Prior to surgery I met with two plastic surgeons to discuss reconstruction options. I had decided on a saline implant after I lost my right breast, and I was never happy with it. None of the other surgical options sat right with me either. Yet, surprisingly, no one mentioned the option of not reconstructing. My mother had chosen to stay flat after her mastectomies. One of my closest friends also declined additional surgeries. Why hadn’t I considered this as an option for myself before? I began searching online for images and information. I found that statistics imply that more women do not opt for reconstruction; however, it certainly appeared as though more women do.

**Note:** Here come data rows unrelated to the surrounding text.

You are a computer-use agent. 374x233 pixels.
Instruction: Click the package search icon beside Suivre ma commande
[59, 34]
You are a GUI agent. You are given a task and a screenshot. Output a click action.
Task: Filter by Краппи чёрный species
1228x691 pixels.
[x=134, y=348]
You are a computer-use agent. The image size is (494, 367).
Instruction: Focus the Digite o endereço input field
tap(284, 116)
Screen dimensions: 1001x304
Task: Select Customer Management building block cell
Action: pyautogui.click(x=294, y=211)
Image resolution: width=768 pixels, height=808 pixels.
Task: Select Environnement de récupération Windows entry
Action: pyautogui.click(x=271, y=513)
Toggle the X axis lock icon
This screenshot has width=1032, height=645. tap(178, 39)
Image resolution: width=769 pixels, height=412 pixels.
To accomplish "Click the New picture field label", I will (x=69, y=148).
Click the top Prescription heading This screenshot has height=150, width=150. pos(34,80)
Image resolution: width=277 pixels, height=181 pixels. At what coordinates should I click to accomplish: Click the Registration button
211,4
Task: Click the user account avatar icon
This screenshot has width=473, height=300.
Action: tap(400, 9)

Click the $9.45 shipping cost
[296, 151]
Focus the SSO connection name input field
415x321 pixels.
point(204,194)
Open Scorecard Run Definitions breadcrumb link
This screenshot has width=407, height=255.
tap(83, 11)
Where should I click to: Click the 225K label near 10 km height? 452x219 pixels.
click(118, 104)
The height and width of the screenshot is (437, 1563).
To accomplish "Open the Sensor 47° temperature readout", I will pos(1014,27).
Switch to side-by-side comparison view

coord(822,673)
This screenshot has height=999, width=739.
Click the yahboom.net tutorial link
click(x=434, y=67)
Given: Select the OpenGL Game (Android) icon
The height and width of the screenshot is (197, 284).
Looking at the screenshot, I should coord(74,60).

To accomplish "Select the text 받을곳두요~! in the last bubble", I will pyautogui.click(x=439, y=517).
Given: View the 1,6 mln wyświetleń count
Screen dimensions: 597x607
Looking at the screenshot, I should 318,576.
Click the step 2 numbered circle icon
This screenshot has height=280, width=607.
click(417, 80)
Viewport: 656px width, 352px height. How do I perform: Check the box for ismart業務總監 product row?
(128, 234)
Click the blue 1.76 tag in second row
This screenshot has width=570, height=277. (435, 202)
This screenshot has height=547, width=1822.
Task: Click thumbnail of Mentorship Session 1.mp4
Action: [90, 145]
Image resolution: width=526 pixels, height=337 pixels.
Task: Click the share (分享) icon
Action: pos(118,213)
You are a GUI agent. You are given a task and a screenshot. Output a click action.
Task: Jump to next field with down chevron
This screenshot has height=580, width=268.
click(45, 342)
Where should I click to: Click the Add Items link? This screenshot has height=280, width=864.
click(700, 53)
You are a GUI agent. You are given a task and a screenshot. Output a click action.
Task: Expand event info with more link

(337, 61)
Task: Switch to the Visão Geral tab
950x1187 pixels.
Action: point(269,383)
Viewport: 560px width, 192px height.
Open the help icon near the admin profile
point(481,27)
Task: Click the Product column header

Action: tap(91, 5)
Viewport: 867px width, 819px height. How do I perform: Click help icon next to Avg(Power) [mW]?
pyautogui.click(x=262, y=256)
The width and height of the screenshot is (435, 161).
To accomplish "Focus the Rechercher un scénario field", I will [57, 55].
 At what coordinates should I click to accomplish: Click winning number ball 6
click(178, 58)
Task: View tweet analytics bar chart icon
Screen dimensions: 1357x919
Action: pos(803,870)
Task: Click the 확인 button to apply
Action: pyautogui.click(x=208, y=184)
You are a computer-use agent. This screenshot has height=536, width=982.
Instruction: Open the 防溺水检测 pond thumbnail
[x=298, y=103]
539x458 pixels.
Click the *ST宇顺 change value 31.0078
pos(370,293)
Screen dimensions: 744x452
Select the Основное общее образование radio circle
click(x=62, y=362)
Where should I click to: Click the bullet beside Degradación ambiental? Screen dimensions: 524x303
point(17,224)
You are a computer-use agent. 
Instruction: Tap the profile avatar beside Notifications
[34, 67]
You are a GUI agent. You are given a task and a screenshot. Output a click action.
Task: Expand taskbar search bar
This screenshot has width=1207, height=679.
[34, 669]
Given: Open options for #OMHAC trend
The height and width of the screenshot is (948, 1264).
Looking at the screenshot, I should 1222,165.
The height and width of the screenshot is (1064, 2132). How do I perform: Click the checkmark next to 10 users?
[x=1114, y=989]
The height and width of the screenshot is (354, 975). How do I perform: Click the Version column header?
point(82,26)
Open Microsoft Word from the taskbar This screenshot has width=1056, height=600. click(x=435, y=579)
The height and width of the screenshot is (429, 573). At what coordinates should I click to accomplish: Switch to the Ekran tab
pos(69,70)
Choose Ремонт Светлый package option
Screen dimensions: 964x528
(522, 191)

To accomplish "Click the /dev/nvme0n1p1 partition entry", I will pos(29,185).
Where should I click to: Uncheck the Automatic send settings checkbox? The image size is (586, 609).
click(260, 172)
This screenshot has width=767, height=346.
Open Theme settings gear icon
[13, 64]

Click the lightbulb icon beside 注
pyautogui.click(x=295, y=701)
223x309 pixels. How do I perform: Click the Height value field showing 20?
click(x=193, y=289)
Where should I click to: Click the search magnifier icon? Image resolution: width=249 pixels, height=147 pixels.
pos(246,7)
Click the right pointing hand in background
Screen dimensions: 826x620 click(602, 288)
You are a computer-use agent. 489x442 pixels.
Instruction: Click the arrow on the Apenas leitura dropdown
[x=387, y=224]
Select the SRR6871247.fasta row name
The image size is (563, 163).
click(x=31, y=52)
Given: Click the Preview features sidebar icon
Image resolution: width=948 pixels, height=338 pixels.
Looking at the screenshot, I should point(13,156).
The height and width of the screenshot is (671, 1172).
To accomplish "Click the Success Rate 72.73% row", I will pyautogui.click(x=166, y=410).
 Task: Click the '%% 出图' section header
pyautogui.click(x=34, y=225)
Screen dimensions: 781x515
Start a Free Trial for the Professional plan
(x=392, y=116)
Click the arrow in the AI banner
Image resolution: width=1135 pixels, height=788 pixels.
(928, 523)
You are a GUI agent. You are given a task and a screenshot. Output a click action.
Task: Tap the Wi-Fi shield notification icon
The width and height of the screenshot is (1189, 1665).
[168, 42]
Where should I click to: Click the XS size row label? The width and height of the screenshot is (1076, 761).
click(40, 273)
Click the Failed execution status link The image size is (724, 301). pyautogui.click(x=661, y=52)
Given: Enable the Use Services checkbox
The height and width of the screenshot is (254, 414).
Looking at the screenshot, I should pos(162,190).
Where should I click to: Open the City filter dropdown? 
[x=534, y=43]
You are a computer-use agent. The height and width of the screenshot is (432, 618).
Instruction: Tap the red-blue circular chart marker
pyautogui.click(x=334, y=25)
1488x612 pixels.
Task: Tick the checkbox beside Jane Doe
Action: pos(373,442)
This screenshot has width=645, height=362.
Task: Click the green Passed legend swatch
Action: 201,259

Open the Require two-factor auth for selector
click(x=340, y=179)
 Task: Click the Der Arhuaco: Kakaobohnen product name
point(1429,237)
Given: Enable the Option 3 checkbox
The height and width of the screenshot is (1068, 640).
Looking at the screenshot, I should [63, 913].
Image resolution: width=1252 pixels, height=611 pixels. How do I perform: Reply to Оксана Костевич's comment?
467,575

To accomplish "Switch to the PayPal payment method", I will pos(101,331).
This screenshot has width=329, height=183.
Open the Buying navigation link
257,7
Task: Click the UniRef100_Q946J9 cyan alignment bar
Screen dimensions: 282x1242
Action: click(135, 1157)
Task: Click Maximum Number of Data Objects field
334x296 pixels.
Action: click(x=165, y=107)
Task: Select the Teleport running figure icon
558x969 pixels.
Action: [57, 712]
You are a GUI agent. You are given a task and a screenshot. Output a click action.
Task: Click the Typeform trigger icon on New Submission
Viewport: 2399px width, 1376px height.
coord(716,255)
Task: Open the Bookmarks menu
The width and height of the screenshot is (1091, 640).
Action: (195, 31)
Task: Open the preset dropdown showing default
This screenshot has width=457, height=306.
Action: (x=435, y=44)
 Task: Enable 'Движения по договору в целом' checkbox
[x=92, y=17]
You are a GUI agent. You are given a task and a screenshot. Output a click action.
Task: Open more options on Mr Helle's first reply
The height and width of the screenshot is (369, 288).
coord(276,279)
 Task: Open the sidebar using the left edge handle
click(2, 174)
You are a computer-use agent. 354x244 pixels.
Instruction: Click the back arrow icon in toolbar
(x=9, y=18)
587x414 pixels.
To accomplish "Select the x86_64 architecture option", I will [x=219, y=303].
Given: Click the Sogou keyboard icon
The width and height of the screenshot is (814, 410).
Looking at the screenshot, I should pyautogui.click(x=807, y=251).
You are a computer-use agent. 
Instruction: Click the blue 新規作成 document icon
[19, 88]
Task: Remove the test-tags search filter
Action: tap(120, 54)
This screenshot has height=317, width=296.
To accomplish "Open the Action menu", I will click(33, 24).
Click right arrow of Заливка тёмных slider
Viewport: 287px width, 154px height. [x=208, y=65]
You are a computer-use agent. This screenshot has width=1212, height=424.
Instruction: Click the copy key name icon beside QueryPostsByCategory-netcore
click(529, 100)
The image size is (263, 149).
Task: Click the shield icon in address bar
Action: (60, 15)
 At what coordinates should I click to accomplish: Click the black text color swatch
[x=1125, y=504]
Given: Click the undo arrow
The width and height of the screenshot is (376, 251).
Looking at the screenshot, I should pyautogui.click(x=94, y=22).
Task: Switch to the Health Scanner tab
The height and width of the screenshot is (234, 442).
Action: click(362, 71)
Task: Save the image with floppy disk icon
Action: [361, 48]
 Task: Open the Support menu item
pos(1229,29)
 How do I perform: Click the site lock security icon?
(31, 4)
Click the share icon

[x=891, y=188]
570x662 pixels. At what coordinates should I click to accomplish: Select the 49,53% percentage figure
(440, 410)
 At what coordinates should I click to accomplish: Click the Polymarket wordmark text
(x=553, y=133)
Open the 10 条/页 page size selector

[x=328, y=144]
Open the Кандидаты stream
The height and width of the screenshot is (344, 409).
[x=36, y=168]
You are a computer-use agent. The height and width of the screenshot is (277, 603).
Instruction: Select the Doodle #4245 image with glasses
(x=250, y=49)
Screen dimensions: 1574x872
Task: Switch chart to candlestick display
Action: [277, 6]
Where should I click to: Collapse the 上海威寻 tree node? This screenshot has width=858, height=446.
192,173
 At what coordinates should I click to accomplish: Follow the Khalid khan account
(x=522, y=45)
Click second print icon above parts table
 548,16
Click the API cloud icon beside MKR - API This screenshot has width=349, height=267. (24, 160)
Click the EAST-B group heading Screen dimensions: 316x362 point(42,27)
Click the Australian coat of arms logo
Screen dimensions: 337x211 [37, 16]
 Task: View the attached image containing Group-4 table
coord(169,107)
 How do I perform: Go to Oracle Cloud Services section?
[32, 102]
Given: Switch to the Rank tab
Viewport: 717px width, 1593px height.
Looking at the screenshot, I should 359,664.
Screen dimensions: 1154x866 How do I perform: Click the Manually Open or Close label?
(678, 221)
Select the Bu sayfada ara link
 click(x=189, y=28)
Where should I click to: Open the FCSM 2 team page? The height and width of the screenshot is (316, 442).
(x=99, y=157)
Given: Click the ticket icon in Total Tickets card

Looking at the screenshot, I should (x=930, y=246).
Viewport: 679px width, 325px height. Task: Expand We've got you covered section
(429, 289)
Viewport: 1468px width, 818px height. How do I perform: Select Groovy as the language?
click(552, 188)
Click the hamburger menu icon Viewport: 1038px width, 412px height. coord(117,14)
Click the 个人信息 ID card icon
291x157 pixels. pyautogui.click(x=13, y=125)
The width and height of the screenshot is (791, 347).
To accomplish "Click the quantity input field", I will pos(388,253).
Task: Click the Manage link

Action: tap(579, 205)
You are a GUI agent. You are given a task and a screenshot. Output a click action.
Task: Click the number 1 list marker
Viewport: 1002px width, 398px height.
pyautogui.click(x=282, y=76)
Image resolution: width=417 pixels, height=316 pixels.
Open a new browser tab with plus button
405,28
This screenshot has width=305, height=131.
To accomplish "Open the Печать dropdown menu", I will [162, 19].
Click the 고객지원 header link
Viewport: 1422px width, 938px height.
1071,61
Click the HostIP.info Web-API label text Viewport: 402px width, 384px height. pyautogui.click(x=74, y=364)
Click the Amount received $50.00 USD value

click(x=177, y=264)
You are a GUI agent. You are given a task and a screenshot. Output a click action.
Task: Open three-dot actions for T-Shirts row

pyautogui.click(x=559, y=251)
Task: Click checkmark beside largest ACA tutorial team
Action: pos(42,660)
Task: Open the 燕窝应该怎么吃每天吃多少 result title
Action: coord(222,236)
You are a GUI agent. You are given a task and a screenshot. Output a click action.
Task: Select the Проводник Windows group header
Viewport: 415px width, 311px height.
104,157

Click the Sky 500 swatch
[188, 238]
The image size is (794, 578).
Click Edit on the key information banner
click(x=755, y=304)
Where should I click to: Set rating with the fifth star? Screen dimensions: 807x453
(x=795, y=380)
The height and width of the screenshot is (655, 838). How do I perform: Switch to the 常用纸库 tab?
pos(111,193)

Ultimately, I decided to remove my implant and be flat. It’s a very personal decision, and each woman faced with it must reach her own conclusions. For me, I felt that I would be more accepting of my scars than I would of reconstructed breasts from either foreign material or another transplanted part of my body. My chest would only be seen by my supportive husband and myself. I could wear prosthetics if I chose, which would look the same to the outside world as if I had reconstructed. I became aware through an online Facebook forum called “Flat and Fabulous” of a movement of women who had either by choice or by circumstance remained or become flat. Many of these women choose not to wear breast forms at all. I found myself inspired and intrigued by these brave and self-accepting women. Some of these women have altered their style of dress to call attention away from their chest areas. I have found myself experimenting with scarves and button-down collared shirts when I have had occasion post-surgery to go out of the house.
Whether or not I end up using prosthetics daily, occasionally, or not at all, I am grateful for my process of healing. While we cannot control the outer circumstances in our lives, we do have the power and ability to rise up to our difficulties and find our strength. When in the thick of treatment or recovery, strength can be simply reaching out when we need to connect with another soul, or when we need a ride to an appointment or the grocery store. There is strength in allowing tears to flow as we mourn our losses, and strength in drying them up and going on with another day. Strength is learning to accept and ultimately love the scars on our bodies; scars which have saved our lives. Strength lies in finding our beauty again, somewhere deep inside, and mustering the courage to let it shine.